## Task directions
Print each of the records below, leaving every word as it is.

## Listed records

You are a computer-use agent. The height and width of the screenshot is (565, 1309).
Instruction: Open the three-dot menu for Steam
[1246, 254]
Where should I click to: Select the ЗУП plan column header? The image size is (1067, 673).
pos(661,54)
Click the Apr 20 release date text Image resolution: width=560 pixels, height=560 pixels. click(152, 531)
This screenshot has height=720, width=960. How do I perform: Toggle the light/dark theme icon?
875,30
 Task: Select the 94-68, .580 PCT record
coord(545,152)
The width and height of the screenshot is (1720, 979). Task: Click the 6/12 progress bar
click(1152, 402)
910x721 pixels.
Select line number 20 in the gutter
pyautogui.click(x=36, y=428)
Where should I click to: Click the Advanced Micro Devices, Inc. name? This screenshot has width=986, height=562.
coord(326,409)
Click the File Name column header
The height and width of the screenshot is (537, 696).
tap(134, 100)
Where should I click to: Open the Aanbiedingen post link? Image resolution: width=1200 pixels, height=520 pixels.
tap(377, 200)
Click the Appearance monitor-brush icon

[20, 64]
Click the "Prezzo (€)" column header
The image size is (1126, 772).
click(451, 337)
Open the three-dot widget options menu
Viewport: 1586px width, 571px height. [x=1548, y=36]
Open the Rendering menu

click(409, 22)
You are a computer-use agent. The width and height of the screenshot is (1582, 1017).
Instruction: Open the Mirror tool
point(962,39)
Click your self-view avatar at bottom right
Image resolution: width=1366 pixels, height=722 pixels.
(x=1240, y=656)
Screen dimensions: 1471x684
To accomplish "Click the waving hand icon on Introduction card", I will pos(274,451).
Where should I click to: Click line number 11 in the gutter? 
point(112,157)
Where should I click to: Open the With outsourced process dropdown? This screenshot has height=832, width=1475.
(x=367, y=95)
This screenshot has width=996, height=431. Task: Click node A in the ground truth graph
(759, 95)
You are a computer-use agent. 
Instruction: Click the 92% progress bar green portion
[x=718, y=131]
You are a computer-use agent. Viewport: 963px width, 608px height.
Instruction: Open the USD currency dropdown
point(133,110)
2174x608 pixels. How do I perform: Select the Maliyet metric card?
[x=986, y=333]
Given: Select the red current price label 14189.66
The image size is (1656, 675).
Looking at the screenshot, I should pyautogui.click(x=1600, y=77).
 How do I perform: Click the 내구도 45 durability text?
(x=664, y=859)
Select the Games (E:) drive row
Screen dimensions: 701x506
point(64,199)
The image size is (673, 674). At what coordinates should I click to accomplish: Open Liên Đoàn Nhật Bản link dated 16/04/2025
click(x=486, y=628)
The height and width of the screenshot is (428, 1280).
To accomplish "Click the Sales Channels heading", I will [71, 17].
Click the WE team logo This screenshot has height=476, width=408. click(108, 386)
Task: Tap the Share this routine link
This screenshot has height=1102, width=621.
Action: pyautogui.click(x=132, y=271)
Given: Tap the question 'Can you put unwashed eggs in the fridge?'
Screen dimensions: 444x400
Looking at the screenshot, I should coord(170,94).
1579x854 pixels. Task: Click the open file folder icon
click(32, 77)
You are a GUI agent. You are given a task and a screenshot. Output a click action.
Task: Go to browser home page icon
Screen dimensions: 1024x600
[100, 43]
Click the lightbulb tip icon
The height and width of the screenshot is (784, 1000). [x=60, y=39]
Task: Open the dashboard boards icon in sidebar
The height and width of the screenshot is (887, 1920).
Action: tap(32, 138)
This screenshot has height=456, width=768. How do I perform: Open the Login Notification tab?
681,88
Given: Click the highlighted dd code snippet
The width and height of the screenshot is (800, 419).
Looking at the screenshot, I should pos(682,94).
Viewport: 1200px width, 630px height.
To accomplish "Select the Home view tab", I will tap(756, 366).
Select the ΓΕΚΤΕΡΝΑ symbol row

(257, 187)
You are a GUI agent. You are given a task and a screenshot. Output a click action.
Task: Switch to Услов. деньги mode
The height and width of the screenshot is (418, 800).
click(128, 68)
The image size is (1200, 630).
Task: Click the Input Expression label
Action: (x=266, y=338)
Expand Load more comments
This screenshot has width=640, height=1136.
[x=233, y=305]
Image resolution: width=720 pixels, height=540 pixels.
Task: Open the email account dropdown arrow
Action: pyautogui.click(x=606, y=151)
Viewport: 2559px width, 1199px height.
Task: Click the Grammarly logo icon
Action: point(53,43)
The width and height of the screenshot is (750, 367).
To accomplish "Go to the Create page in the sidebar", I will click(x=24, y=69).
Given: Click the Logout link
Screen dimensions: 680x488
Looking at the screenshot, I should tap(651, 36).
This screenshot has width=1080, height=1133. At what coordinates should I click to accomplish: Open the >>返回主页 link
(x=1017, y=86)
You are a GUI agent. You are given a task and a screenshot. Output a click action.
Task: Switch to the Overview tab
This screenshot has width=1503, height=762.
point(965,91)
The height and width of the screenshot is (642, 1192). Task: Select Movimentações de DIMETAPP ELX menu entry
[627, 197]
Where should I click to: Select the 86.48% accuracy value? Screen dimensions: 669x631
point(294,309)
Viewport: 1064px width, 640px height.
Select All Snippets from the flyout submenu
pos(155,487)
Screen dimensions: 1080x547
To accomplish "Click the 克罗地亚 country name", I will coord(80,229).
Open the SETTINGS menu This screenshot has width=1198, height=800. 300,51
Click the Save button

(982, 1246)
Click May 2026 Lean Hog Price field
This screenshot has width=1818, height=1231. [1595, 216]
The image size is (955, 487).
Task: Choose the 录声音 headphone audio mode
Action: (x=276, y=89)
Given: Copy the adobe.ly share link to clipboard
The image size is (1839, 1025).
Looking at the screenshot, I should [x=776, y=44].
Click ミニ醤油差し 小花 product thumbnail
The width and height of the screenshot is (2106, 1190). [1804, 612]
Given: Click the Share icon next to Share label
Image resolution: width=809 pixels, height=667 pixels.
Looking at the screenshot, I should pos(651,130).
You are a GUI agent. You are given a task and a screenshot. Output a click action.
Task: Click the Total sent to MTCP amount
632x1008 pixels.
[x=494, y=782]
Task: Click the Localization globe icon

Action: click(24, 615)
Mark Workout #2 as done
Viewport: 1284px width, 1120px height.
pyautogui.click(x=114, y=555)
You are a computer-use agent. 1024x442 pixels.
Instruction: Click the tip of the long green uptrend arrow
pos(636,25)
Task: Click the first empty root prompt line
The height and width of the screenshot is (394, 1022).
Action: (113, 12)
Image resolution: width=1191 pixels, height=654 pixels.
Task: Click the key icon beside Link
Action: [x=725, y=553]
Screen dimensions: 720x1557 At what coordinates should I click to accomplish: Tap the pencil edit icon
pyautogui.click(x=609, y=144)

## Solution to the problem
You are a computer-use agent. The height and width of the screenshot is (565, 1309).
Instruction: Open the three-dot menu for Steam
[1246, 254]
Where should I click to: Select the ЗУП plan column header? The image size is (1067, 673).
pos(661,54)
Click the Apr 20 release date text Image resolution: width=560 pixels, height=560 pixels. click(152, 531)
This screenshot has height=720, width=960. How do I perform: Toggle the light/dark theme icon?
875,30
 Task: Select the 94-68, .580 PCT record
coord(545,152)
The width and height of the screenshot is (1720, 979). Task: Click the 6/12 progress bar
click(1152, 402)
910x721 pixels.
Select line number 20 in the gutter
pyautogui.click(x=36, y=428)
Where should I click to: Click the Advanced Micro Devices, Inc. name? This screenshot has width=986, height=562.
coord(326,409)
Click the File Name column header
The height and width of the screenshot is (537, 696).
tap(134, 100)
Where should I click to: Open the Aanbiedingen post link? Image resolution: width=1200 pixels, height=520 pixels.
tap(377, 200)
Click the Appearance monitor-brush icon

[20, 64]
Click the "Prezzo (€)" column header
The image size is (1126, 772).
click(451, 337)
Open the three-dot widget options menu
Viewport: 1586px width, 571px height. [x=1548, y=36]
Open the Rendering menu

click(409, 22)
You are a computer-use agent. The width and height of the screenshot is (1582, 1017).
Instruction: Open the Mirror tool
point(962,39)
Click your self-view avatar at bottom right
Image resolution: width=1366 pixels, height=722 pixels.
(x=1240, y=656)
Screen dimensions: 1471x684
To accomplish "Click the waving hand icon on Introduction card", I will pos(274,451).
Where should I click to: Click line number 11 in the gutter? 
point(112,157)
Where should I click to: Open the With outsourced process dropdown? This screenshot has height=832, width=1475.
(x=367, y=95)
This screenshot has width=996, height=431. Task: Click node A in the ground truth graph
(759, 95)
You are a computer-use agent. 
Instruction: Click the 92% progress bar green portion
[x=718, y=131]
You are a computer-use agent. Viewport: 963px width, 608px height.
Instruction: Open the USD currency dropdown
point(133,110)
2174x608 pixels. How do I perform: Select the Maliyet metric card?
[x=986, y=333]
Given: Select the red current price label 14189.66
The image size is (1656, 675).
Looking at the screenshot, I should pyautogui.click(x=1600, y=77).
 How do I perform: Click the 내구도 45 durability text?
(x=664, y=859)
Select the Games (E:) drive row
Screen dimensions: 701x506
point(64,199)
The image size is (673, 674). At what coordinates should I click to accomplish: Open Liên Đoàn Nhật Bản link dated 16/04/2025
click(x=486, y=628)
The height and width of the screenshot is (428, 1280).
To accomplish "Click the Sales Channels heading", I will [71, 17].
Click the WE team logo This screenshot has height=476, width=408. click(108, 386)
Task: Tap the Share this routine link
This screenshot has height=1102, width=621.
Action: pyautogui.click(x=132, y=271)
Given: Tap the question 'Can you put unwashed eggs in the fridge?'
Screen dimensions: 444x400
Looking at the screenshot, I should coord(170,94).
1579x854 pixels. Task: Click the open file folder icon
click(32, 77)
You are a GUI agent. You are given a task and a screenshot. Output a click action.
Task: Go to browser home page icon
Screen dimensions: 1024x600
[100, 43]
Click the lightbulb tip icon
The height and width of the screenshot is (784, 1000). [x=60, y=39]
Task: Open the dashboard boards icon in sidebar
The height and width of the screenshot is (887, 1920).
Action: tap(32, 138)
This screenshot has height=456, width=768. How do I perform: Open the Login Notification tab?
681,88
Given: Click the highlighted dd code snippet
The width and height of the screenshot is (800, 419).
Looking at the screenshot, I should pos(682,94).
Viewport: 1200px width, 630px height.
To accomplish "Select the Home view tab", I will tap(756, 366).
Select the ΓΕΚΤΕΡΝΑ symbol row

(257, 187)
You are a GUI agent. You are given a task and a screenshot. Output a click action.
Task: Switch to Услов. деньги mode
The height and width of the screenshot is (418, 800).
click(128, 68)
The image size is (1200, 630).
Task: Click the Input Expression label
Action: (x=266, y=338)
Expand Load more comments
This screenshot has width=640, height=1136.
[x=233, y=305]
Image resolution: width=720 pixels, height=540 pixels.
Task: Open the email account dropdown arrow
Action: pyautogui.click(x=606, y=151)
Viewport: 2559px width, 1199px height.
Task: Click the Grammarly logo icon
Action: point(53,43)
The width and height of the screenshot is (750, 367).
To accomplish "Go to the Create page in the sidebar", I will click(x=24, y=69).
Given: Click the Logout link
Screen dimensions: 680x488
Looking at the screenshot, I should tap(651, 36).
This screenshot has width=1080, height=1133. At what coordinates should I click to accomplish: Open the >>返回主页 link
(x=1017, y=86)
You are a GUI agent. You are given a task and a screenshot. Output a click action.
Task: Switch to the Overview tab
This screenshot has width=1503, height=762.
point(965,91)
The height and width of the screenshot is (642, 1192). Task: Select Movimentações de DIMETAPP ELX menu entry
[627, 197]
Where should I click to: Select the 86.48% accuracy value? Screen dimensions: 669x631
point(294,309)
Viewport: 1064px width, 640px height.
Select All Snippets from the flyout submenu
pos(155,487)
Screen dimensions: 1080x547
To accomplish "Click the 克罗地亚 country name", I will coord(80,229).
Open the SETTINGS menu This screenshot has width=1198, height=800. 300,51
Click the Save button

(982, 1246)
Click May 2026 Lean Hog Price field
This screenshot has width=1818, height=1231. [1595, 216]
The image size is (955, 487).
Task: Choose the 录声音 headphone audio mode
Action: (x=276, y=89)
Given: Copy the adobe.ly share link to clipboard
The image size is (1839, 1025).
Looking at the screenshot, I should [x=776, y=44].
Click ミニ醤油差し 小花 product thumbnail
The width and height of the screenshot is (2106, 1190). [1804, 612]
Given: Click the Share icon next to Share label
Image resolution: width=809 pixels, height=667 pixels.
Looking at the screenshot, I should pos(651,130).
You are a GUI agent. You are given a task and a screenshot. Output a click action.
Task: Click the Total sent to MTCP amount
632x1008 pixels.
[x=494, y=782]
Task: Click the Localization globe icon

Action: click(24, 615)
Mark Workout #2 as done
Viewport: 1284px width, 1120px height.
pyautogui.click(x=114, y=555)
You are a computer-use agent. 1024x442 pixels.
Instruction: Click the tip of the long green uptrend arrow
pos(636,25)
Task: Click the first empty root prompt line
The height and width of the screenshot is (394, 1022).
Action: (113, 12)
Image resolution: width=1191 pixels, height=654 pixels.
Task: Click the key icon beside Link
Action: [x=725, y=553]
Screen dimensions: 720x1557 At what coordinates should I click to accomplish: Tap the pencil edit icon
pyautogui.click(x=609, y=144)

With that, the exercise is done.